The route for the 2016 Tour de Yorkshire was announced on Wednesday morning. Taking place over the May Bank Holiday weekend (April 29 – May 1), the three day race will visit Beverley, Settle, Otley, Doncaster, Middlesbrough and Scarborough.
But what else stands out? We’ve been through the route and here’s what we’re looking forward to next spring.
1. Sutton Bank
We are spoilt for choice when it comes to hills in Yorkshire. Next year the race tackles Sutton Bank on the edge of the North York Moors, a climb known for gradients so ruthless that it regularly brings lorries to a standstill.
It’s not always that popular with amateur and club riders: on a main road, it’s 1.3km long with a 12 per cent average gradient that hits 25 per cent in the middle. However there are cracking views from the top.

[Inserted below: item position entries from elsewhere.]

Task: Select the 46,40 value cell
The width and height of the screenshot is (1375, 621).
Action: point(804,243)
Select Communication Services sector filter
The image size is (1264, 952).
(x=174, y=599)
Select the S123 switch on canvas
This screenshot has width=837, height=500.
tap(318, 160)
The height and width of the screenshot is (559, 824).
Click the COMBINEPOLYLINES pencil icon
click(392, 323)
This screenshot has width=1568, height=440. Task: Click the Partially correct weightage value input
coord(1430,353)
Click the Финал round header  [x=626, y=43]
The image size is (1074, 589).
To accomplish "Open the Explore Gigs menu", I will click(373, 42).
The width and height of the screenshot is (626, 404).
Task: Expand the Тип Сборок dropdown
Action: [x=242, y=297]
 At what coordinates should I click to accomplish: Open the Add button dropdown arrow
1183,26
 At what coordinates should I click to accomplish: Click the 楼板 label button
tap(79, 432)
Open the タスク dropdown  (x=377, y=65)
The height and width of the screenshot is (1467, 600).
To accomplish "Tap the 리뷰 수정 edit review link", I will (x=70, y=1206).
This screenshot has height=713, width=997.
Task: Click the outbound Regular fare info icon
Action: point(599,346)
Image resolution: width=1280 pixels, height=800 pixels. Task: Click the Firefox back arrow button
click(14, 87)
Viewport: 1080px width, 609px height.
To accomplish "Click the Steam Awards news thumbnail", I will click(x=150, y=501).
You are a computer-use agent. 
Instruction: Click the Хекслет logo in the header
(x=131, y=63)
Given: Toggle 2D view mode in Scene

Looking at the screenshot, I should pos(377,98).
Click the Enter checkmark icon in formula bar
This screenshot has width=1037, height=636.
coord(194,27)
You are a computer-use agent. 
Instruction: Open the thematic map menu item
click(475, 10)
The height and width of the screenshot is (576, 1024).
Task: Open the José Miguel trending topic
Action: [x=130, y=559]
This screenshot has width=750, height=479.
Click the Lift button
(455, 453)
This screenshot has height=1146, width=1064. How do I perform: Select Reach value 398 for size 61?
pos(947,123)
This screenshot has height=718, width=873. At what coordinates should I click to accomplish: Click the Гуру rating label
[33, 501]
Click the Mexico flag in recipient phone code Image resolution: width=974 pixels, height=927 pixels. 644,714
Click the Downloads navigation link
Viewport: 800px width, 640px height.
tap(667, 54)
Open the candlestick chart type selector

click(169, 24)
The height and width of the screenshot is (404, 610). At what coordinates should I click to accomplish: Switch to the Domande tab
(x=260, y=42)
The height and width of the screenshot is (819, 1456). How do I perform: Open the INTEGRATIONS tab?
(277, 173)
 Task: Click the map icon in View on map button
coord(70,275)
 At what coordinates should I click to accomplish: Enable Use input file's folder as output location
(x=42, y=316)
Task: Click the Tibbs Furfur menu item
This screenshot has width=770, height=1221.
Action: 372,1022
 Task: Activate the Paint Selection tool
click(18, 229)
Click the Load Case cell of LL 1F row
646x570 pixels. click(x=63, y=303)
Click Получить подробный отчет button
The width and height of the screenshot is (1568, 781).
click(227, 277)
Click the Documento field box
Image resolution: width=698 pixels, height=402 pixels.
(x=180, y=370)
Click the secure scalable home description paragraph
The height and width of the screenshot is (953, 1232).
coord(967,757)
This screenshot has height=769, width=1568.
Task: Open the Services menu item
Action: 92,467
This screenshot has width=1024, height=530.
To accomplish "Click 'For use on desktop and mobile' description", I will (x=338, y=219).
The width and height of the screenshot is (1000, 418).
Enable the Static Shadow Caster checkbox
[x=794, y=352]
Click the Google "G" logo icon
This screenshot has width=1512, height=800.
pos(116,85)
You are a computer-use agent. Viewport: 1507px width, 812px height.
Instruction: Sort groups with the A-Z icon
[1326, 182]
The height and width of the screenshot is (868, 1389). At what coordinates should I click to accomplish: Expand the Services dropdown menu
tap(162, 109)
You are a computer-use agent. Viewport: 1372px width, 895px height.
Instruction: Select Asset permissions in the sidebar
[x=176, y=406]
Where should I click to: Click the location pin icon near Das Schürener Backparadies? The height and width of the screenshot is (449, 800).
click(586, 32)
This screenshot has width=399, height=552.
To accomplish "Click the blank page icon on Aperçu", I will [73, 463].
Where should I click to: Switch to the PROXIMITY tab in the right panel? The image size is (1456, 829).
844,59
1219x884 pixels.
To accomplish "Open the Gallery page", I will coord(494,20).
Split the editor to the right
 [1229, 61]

2. A proper women’s road race
Organisers have responded to widespread calls to improve the women’s race. Although the exact race ranking is still to be finalised over the coming weeks, a 135km point-to-point race on the same route and same day as the second stage of the men’s race (Otley to Doncaster) will be a marked improvement on the circuit race around York that took place 2015.
Will a Saturday morning start in her hometown be enough to tempt world champion Lizzie Armitstead to the line?
3. Côte de Blakey Ridge
Once again, the race organising team at Tour de France owners ASO has liberally sprinkled a little bit of the gorgeous French language over God’s Own County. ‘Côte de Blakey Ridge’ in the North York Moors is our personal favourite, narrowly beating ‘Côte de Oliver’s Mount’ (more on that later).
4. The run in to Scarborough
The final 40km of stage three will skirt the North Sea coast in a near carbon copy of the superb finale to the opening stage of last year’s race, which saw Sky’s Lars Petter Nordhaug emerge from the carnage to take the stage on the sea front. Short, sharp climbs in the North York Moors, through Whitby and out of Robin Hood’s Bay made for one of the best day’s racing in 2015.
5. Racing comes to Donny!
This hotbed of Yorkshire cycling has hitherto seen little of the 2014 Tour de France and last year’s Tour de Yorkshire.
This year, the region that is home to Dean and Russell Downing, the South Yorkshire chain gang and Wiggo’s minute man Andy Birdsall, will finally get its time in the spotlight with a stage finish in Doncaster. For all the southern folk reading this: it’s just under two hours on the train from London.
6. Oliver’s Mount
The iconic hill outside Scarborough will host the final climb of the race on Sunday, May 1. Home to a closed road circuit primarily used by motorcycle racers, the 880m climb with an average of 6.4 per cent will be one of the best places to watch the race all weekend. It comes less than 10km from the finish line in Scarborough.
7. The race has been flipped on its head
Stage one of last year’s race was so tough that the stage winner won the overall race. This year the hardest stage is on the final day, which should spice up the opening two days and build to a fitting climax on May 1.